Но далеко не всегда человек имеет полную власть над своими чувствами. Далеко не всегда может с ними бороться, тем более — если бороться вовсе не хочется...
Командир «Арго» старался не думать о том, что будет потом, после возвращения на Землю. Но совсем не думать не получалось...
И еще Эдвард Маклайн не мог контролировать свои сны. И в этих снах он и Флоренс были вместе.

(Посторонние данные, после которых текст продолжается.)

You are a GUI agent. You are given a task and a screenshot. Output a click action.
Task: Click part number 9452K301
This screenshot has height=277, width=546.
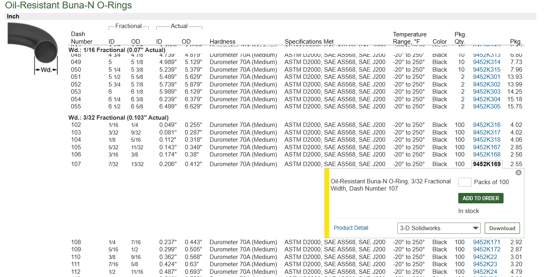(x=486, y=77)
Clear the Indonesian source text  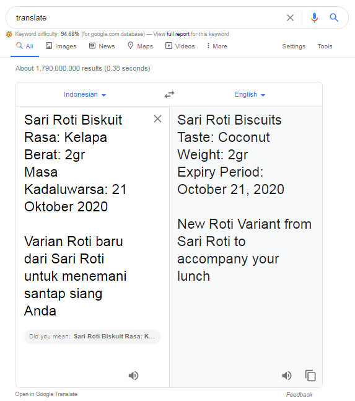tap(158, 118)
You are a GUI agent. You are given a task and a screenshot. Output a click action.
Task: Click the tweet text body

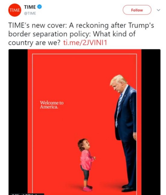[81, 34]
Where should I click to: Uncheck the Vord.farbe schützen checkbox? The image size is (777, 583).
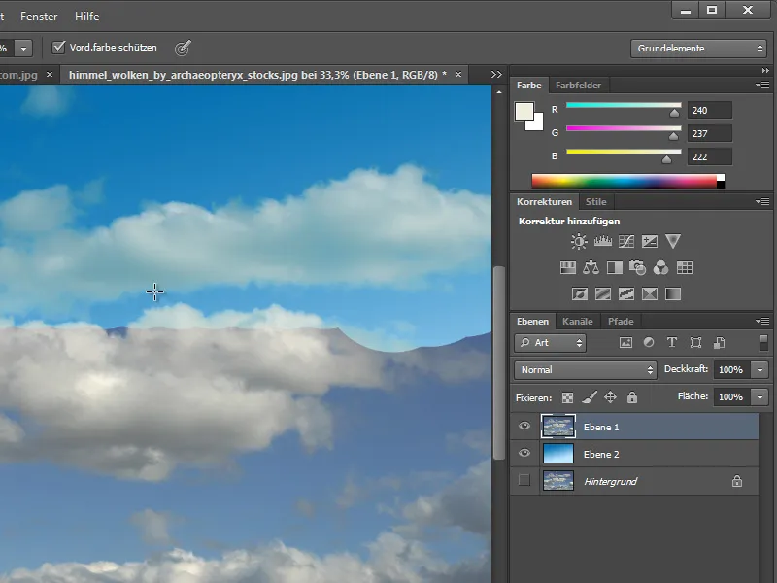pos(59,48)
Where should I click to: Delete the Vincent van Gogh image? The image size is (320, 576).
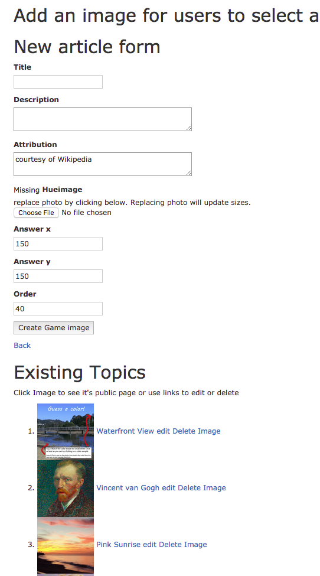pyautogui.click(x=202, y=488)
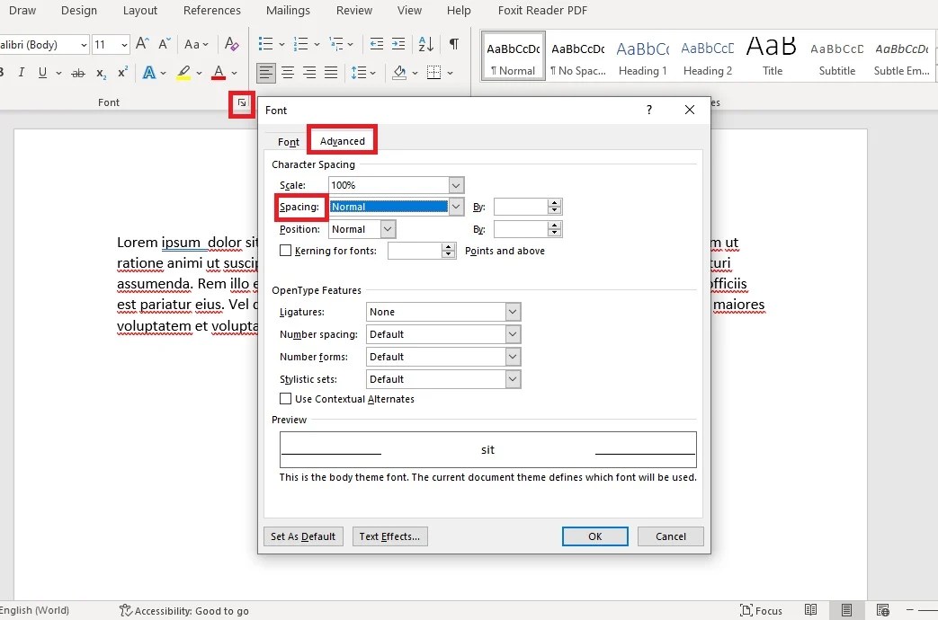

Эдвард Маклайн достаточно долго прожил в этом мире, чтобы знать: любой вираж, любое отклонение от устоявшегося, привычного курса может превратиться в погоню за ложным солнцем — в итоге и старое потеряешь, и новое не найдешь; или того хуже — поднимешься слишком высоко, израсходуешь запас кислорода — и все закончится. Навсегда. Немало летчиков погибло, тщетно пытаясь настичь иллюзорную Цель. И не только летчиков — просто людей...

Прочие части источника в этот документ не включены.